Driving through fire: It's a West desert way of life
If you grew up in the Midwest or spent much of your time on the East Coast, driving through fire is not part of your daily experience. Unless you’re Evil Knievel or Nicolas Cage in a bad big budget motorcycle movie.
Out West, especially in the deserts, it’s not considered such a big thing.
Now the current massive wildfires threatening homes from Fresno to Utah are not anything to be taken lightly by anyone. But what those who aren’t out West don’t realize is how often little fires erupt in the dry desert brush along the sides of roads and locals hardly blink twice. And certainly don’t change course.

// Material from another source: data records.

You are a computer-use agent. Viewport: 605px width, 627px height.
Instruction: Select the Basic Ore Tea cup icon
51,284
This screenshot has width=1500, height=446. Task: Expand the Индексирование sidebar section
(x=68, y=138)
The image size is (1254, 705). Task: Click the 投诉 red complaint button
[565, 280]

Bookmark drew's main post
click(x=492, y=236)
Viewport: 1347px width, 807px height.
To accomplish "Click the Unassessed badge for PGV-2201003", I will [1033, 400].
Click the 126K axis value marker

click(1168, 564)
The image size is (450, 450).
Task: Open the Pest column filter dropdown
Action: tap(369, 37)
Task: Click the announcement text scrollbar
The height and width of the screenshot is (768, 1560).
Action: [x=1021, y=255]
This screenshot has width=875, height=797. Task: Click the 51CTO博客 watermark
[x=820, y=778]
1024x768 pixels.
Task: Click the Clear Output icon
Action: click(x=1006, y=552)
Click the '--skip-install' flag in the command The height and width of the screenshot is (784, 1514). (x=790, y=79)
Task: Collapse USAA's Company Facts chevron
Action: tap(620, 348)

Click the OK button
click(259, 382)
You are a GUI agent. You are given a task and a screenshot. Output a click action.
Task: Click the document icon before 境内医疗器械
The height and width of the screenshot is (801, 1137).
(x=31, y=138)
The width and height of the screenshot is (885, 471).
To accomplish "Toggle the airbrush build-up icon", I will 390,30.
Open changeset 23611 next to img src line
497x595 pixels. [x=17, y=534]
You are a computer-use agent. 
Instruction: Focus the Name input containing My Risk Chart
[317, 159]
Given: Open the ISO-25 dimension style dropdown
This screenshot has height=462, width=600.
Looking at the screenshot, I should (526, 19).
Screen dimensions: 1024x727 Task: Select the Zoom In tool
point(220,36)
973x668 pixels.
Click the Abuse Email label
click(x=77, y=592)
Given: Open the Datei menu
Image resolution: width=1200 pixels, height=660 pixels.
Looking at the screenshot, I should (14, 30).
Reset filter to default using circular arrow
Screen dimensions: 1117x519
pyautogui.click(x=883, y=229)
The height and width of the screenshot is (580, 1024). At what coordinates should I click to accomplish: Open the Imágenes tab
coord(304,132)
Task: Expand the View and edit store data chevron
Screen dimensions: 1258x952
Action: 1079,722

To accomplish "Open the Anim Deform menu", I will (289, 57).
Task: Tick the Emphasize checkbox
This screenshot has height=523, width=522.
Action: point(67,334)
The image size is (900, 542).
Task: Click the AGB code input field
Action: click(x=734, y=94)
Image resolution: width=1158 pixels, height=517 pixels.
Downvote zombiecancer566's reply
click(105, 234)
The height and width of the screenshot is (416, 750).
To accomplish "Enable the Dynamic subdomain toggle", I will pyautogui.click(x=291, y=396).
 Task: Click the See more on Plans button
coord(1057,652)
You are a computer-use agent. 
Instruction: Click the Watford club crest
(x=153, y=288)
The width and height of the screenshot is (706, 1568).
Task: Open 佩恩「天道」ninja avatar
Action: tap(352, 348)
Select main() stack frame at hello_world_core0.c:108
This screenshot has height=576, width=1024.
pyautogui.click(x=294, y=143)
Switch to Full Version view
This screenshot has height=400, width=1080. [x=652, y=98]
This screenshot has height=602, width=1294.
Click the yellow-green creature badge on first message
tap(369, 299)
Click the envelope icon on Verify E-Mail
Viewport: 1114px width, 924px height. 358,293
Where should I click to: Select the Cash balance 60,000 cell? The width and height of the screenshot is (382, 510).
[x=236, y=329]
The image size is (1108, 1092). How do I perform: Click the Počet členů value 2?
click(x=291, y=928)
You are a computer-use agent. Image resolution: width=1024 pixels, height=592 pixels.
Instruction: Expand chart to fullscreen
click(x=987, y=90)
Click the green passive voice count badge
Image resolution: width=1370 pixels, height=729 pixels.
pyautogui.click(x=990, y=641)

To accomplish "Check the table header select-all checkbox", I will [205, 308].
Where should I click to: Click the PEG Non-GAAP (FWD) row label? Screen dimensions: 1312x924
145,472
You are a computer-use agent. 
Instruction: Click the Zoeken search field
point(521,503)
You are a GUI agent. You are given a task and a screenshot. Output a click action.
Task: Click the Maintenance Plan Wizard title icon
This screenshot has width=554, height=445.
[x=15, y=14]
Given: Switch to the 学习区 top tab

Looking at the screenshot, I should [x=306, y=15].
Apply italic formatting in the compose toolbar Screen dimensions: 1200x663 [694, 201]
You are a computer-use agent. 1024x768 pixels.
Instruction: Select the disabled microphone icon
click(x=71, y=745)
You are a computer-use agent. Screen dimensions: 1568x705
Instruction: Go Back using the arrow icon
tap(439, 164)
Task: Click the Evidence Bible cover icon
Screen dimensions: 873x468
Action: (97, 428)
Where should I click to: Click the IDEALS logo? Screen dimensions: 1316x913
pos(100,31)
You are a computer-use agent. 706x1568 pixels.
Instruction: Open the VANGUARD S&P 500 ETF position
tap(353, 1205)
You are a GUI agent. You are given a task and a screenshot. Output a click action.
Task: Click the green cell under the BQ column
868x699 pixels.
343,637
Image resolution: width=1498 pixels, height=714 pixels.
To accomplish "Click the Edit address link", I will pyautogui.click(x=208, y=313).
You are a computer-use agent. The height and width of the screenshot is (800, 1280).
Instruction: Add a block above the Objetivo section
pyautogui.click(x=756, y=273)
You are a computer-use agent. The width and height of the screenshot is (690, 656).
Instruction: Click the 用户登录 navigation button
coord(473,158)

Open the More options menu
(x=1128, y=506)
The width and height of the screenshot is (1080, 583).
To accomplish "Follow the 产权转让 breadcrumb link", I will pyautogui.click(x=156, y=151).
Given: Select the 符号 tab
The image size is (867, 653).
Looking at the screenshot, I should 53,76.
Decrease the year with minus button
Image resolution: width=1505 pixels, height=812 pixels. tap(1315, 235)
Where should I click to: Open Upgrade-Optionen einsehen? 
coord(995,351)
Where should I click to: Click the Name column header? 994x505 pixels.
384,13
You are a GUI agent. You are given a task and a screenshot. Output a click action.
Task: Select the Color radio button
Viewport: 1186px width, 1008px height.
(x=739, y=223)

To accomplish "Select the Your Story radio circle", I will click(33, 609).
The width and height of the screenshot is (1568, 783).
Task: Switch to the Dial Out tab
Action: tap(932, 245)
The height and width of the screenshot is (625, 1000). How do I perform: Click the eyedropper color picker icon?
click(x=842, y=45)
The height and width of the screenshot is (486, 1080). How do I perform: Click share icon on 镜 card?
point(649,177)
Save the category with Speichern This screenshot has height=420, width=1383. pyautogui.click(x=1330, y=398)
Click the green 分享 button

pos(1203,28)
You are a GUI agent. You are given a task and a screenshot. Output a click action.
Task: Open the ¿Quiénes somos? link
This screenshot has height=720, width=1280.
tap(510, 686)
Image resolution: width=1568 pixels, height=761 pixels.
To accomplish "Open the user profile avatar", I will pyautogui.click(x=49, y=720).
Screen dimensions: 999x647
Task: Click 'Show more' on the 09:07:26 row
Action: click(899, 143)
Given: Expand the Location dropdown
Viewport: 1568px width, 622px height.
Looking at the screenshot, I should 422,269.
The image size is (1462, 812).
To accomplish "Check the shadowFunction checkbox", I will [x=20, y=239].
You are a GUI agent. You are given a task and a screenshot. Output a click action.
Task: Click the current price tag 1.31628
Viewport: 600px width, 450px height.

I’ll never forget the first time I experienced this phenomenon. I was driving from El-Paso to Tucson and about halfway into the trip, the sides of I-10 were cackling with flames. The bush fires got more severe and inched right up against the concrete road, with smoke billowing, but everyone kept driving as if it was the most natural thing in the world.
So I kept driving.
It wasn’t until I pulled off later and stopped at a gas station that I heard that I-10 had just been completely shutdown in the direction I’d come from. It turns out those flames were a little too close for comfort. Fire departments were putting out a few cars that caught fire as they raced by.
Suddenly that fire drive didn’t seem so routine. Turns out those semi-trucks speeding right along were trying to outrace the flames and save their cargo. Still nobody at the station who had lived in the desert for a while seemed at all fazed by the whole thing.
Just another ho-hum drive, dodging flames.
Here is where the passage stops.